■ **Teks yang ditampilkan**:
REVOLUSI HIJAU
Revolusi hijau adalah usaha manusia dalam meningkatkan produksi pangan atau makanan dengan jalan melakukan pengembangan pada teknologi pertanian untuk mencukupi kebutuhan pangan dan kesejahteraan penduduk dunia. Bahan makanan atau pangan yang termasuk dalam revolusi hijau adalah yang termasuk dalam kelompok serelia atau sereal/cereal yaitu seperti beras, gandum, sagu, kentang, jagung, dan lain sebagainya.
Revolusi biru adalah usaha manusia dalam meningkatkan produksi pangan atau makanan dengan jalan meningkatkan produksi pangan yang berasal dari laut (sumber daya laut). Sumber daya laut dapat dibagi menjadi dua macam atau jenis antara lain ialah :
- sumber laut hayati / biotik, contohnya seperti tumbuhan laut seperti alga, plankton, rumput laut, dan lain sebagainya. Hewan laut seperti ikan, udang, cumi-cumi, gurita, sotong, kuda laut, kerang, dan lain-lain.
- sumber daya non hayati / abiotik, contohnya seperti garam mineral, energi laut, endapan nodul untuk bahan industri, dan lain sebagainya.
- sumber laut hayati / biotik, contohnya seperti tumbuhan laut seperti alga, plankton, rumput laut, dan lain sebagainya. Hewan laut seperti ikan, udang, cumi-cumi, gurita, sotong, kuda laut, kerang, dan lain-lain.
- sumber daya non hayati / abiotik, contohnya seperti garam mineral, energi laut, endapan nodul untuk bahan industri, dan lain sebagainya.
Dalam revolusi hijau terjadi pengembangan teknologi pertanian untuk meningkatkan produksi pangan dengan cara mengubah dari pertanian tradisional menjadi pertanian yang menggunakan teknologi lebih maju.
Teknologi genetika memicu terjadinya Revolusi Hijau (green revolution) yang sudah berjalan sejak 1960-an. Di Indonesia revolusi hijau diintensifikasikan melalui pasca usaha tani yaitu dengan teknik pengolahan lahan pertanian, pengaturan irigasi, pemupukan, pemberantasan hama, penggunaan bibit unggul.

Entri untuk mencari kata dan elemen:
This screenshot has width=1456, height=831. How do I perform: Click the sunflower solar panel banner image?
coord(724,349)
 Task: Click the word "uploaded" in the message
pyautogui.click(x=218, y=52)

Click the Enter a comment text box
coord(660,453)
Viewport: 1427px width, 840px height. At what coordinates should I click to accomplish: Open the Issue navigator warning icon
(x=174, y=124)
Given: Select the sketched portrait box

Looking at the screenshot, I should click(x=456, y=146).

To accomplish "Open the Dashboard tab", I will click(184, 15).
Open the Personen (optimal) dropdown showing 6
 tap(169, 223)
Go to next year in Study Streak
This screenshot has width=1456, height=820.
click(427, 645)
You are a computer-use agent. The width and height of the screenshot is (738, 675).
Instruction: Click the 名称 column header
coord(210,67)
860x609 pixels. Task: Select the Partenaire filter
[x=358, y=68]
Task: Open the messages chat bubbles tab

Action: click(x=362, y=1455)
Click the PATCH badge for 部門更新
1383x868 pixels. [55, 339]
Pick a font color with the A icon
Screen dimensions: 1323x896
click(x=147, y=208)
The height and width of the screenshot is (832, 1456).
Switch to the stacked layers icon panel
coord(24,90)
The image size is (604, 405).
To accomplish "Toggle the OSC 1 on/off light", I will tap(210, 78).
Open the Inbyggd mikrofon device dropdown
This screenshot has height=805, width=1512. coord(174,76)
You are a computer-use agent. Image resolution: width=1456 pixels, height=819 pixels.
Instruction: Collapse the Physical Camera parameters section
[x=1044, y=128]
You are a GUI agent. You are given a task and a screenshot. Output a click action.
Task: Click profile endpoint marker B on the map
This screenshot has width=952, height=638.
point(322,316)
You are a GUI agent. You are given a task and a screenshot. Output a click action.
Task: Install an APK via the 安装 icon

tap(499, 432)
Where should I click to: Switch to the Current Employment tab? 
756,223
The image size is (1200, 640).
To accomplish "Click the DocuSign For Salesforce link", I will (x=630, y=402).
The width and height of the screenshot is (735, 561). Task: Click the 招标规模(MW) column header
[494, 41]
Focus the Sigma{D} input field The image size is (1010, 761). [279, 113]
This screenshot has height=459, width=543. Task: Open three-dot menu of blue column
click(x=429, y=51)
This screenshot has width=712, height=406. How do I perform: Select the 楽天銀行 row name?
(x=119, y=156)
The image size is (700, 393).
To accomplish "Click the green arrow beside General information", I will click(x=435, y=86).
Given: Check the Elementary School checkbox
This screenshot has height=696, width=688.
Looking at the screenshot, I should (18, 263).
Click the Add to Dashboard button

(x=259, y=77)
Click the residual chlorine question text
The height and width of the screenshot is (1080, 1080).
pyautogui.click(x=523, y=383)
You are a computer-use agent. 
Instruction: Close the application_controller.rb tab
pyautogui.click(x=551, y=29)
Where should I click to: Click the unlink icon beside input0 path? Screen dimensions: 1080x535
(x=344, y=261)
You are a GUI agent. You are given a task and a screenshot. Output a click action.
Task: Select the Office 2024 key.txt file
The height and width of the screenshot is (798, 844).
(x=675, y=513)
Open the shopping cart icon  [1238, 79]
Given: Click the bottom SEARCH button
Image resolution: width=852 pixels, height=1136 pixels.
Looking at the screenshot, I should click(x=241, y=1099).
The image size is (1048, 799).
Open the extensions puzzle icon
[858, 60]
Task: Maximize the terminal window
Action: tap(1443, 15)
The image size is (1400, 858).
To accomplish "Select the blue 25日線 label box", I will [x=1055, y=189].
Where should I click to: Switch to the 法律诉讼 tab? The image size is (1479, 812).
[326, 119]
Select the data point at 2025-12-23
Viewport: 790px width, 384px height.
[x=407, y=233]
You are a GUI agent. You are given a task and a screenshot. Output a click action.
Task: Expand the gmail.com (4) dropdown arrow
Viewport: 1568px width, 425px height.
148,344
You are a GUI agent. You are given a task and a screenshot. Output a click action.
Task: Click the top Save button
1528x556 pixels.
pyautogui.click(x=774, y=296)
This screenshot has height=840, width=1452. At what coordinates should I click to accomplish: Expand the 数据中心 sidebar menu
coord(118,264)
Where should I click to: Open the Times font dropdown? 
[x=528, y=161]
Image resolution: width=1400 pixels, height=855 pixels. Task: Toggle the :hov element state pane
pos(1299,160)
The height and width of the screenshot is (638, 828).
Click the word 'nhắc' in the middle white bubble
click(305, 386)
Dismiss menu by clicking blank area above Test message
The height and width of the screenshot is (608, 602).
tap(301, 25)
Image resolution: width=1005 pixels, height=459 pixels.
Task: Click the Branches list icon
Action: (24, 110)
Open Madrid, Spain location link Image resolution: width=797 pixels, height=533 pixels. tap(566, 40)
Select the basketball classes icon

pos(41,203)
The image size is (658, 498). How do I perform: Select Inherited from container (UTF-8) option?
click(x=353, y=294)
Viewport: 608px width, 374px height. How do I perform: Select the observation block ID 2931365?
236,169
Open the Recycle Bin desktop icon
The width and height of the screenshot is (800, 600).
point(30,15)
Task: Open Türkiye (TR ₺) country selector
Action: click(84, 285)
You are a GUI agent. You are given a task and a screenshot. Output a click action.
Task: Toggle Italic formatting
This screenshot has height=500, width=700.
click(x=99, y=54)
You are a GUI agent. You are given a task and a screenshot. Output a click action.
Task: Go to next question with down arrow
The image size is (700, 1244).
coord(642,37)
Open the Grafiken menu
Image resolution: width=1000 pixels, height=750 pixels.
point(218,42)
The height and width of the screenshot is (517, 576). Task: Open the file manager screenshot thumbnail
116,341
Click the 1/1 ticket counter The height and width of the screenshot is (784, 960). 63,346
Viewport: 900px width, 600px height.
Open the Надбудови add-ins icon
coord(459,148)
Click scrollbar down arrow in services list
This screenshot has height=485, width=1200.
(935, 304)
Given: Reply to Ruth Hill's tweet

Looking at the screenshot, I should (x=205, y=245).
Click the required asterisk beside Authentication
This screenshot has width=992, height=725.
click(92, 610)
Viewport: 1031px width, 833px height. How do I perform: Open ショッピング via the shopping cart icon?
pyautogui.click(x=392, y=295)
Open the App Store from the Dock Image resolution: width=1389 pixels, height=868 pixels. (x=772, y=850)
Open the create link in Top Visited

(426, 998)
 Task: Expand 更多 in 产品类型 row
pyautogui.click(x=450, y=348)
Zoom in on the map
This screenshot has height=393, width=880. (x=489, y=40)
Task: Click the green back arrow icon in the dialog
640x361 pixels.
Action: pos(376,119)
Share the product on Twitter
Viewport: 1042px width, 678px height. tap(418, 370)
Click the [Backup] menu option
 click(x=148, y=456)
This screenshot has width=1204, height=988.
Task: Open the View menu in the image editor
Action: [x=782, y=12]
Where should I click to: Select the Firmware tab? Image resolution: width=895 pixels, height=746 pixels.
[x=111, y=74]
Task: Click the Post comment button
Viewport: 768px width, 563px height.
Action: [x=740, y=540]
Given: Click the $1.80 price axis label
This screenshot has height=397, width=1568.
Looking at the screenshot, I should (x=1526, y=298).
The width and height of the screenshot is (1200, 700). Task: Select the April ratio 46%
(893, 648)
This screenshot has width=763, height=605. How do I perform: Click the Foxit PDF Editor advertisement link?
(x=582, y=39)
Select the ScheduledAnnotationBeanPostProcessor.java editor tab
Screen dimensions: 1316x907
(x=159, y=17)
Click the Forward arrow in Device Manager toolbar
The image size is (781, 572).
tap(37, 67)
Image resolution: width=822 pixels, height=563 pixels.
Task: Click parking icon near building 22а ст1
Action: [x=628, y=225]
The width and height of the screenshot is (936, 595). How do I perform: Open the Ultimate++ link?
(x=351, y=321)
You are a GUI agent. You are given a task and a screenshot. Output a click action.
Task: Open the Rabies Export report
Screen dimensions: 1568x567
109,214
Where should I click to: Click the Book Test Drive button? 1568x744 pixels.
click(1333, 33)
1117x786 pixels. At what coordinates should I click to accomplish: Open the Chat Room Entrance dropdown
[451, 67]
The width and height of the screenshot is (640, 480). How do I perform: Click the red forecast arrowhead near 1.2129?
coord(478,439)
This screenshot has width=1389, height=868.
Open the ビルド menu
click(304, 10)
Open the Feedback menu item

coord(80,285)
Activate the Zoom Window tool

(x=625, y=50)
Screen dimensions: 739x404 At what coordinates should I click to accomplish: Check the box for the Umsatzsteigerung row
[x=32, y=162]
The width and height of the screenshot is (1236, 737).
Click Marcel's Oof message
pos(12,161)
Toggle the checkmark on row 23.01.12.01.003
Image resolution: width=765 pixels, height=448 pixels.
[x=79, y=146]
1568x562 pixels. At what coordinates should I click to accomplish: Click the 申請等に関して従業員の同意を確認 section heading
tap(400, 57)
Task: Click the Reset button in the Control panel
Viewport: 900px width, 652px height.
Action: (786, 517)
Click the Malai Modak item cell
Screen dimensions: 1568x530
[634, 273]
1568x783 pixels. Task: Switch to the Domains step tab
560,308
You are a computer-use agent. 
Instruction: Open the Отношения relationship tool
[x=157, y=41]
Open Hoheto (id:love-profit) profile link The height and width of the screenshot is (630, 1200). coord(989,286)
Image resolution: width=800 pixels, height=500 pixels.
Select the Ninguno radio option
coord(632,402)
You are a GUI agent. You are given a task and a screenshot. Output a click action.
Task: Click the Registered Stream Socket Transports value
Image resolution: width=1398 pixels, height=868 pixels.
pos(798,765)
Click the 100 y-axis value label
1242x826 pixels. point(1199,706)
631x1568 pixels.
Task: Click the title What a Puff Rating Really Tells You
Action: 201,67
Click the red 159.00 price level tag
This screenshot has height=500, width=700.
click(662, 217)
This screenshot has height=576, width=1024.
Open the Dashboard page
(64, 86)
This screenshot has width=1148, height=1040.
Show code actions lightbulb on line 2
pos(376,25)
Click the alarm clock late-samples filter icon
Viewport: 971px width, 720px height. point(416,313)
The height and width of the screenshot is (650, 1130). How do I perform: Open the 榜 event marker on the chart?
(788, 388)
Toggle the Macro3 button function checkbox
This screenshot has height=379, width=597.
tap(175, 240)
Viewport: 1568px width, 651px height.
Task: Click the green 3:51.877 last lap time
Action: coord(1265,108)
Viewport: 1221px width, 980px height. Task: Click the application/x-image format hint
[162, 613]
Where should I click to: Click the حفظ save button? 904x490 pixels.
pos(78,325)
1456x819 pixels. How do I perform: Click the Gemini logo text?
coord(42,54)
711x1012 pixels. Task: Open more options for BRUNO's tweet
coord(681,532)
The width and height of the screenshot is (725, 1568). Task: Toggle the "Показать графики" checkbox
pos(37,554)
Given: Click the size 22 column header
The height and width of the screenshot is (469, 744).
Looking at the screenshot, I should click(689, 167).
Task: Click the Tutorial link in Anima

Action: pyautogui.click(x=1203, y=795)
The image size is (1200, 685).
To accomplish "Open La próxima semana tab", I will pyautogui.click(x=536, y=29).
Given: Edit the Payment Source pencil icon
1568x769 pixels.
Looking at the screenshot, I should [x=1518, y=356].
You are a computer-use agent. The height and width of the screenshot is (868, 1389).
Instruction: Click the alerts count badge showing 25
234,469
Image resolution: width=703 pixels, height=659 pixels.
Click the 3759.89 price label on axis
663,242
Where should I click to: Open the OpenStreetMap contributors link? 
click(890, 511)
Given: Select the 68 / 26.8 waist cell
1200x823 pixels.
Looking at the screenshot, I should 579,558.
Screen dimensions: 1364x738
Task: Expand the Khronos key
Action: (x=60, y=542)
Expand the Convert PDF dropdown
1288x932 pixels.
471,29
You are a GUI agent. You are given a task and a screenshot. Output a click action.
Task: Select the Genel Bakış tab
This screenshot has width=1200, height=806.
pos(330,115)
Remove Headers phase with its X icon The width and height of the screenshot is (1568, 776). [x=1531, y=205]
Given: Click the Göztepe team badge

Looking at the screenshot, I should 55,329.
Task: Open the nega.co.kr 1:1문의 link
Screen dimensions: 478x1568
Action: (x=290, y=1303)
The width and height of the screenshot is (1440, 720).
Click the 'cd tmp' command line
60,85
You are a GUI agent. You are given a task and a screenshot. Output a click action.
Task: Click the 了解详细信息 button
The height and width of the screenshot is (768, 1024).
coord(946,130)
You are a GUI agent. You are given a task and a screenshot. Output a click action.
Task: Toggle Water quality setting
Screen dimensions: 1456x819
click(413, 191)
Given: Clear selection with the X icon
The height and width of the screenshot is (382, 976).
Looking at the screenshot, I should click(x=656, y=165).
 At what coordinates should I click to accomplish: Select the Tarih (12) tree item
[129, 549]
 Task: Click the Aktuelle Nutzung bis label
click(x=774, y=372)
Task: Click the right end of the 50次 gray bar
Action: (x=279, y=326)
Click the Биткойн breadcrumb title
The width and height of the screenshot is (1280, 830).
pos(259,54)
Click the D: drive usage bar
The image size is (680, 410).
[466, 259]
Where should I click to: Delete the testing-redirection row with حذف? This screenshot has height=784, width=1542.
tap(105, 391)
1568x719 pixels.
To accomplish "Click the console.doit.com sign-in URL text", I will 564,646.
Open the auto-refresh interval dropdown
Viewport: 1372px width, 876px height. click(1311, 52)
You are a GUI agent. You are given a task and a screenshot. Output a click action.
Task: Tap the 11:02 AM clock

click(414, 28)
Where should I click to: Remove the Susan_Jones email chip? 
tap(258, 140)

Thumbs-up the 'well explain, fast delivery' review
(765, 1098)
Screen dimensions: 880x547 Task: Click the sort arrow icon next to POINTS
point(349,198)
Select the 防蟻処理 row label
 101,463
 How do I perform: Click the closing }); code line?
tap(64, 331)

■ **Instruksi tertulis A**: Sebutkan semua teknik yang menurut teks tentang revolusi hijau dipakai untuk mengintensifkan revolusi hijau di Indonesia.
■ **Instruksi tertulis B**: Tolong lanjutkan teks tentang revolusi hijau, mulai setelah kalimat terakhirnya.

■ **Keluaran yang diharapkan A**:
- pengolahan lahan pertanian
- pengaturan irigasi
- pemupukan
- pemberantasan hama
- penggunaan bibit unggul

■ **Keluaran yang diharapkan B**:
Dengan adanya gerakan revolusi hijau, produksi padi dan gandum di Indonesia meningkat sehingga pemenuhan pangan (karbohidrat) meningkat. Grakan ini berhasil menghantarkan Indonesia pada swasembada beras. Namun swasembada pangan tersebut hanya mampu bertahan dalam waktu lima tahun, yakni antara tahun 1984 – 1989. Disamping itu, Revolusi Hijau juga telah menyebabkan terjadinya kesenjangan ekonomi dan sosial pedesaan karena ternyata Revolusi Hijau hanyalah menguntungkan petani yang memiliki tanah lebih dari setengah hektar dan petani kaya di pedesaan, serta penyelenggara negara di tingkat pedesaan. Sebab sebelum Revolusi Hijau dilaksanakan, keadaan penguasaan dan pemilikan tanah di Indonesia sudah timpang, akibat dari gagalnya pelaksanaan Pembaruan Agraria yang telah mulai dilaksanakan pada tahun 1960 sampai dengan tahun 1965. Pertanian revolusi hijau juga dapat disebut sebagai kegagalan karena produknya sarat kandungan residu pestisida dan sangat merusak ekosistem lingkungan dan kesuburan tanah.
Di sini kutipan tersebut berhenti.